EXCERPT PROVIDED

The Power of the Dog
Year: 2021
Runtime: 2h 6m
Director: Jane Campion
The film that finally won an Oscar for Jane Campion for directing is one of the most acclaimed in the history of the streaming giant. Campion helmed this adaptation of the novel of the same name by Thomas Savage, the story of a vicious landowner (Benedict Cumberbatch) who torments the new wife (Kirsten Dunst) of his brother (Jesse Plemons). A drama that plays like a thriller, this gorgeously rendered period piece unpacks themes of toxic masculinity and manipulation in a way that makes it impossible to turn away. It’s not just one of the best Netflix Original films, it’s one of the best, period, of the 2020s so far.

DATA RECORDS

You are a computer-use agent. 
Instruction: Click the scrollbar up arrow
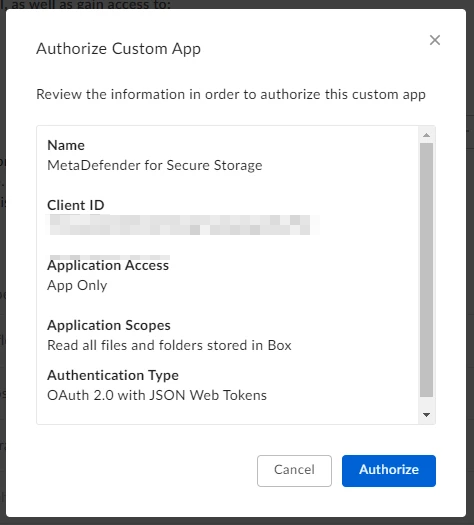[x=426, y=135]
---
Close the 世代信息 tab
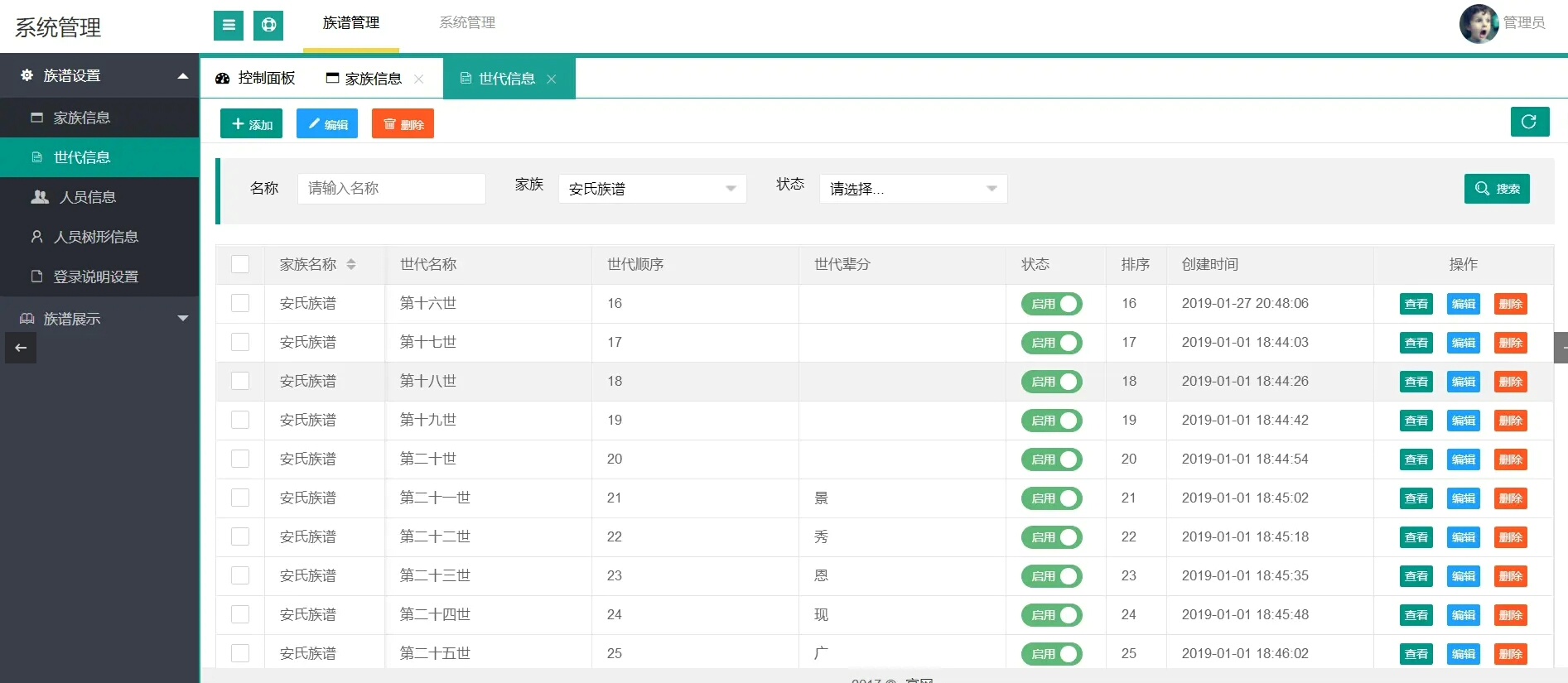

TASK DETAILS
Please rewrite the paragraph beginning "The film that finally won an Oscar" from the review of The Power of the Dog above as a bulleted list that keeps its main facts.

ANSWER FOR THIS EXERCISE
- Won Jane Campion an Oscar for directing and is one of the streaming giant's most acclaimed films.
- Campion adapted Thomas Savage's novel of the same name.
- A vicious landowner (Benedict Cumberbatch) torments the new wife (Kirsten Dunst) of his brother (Jesse Plemons).
- A gorgeously rendered period drama that plays like a thriller and grippingly explores toxic masculinity and manipulation.
- One of the best Netflix Original films and one of the best films of the 2020s so far.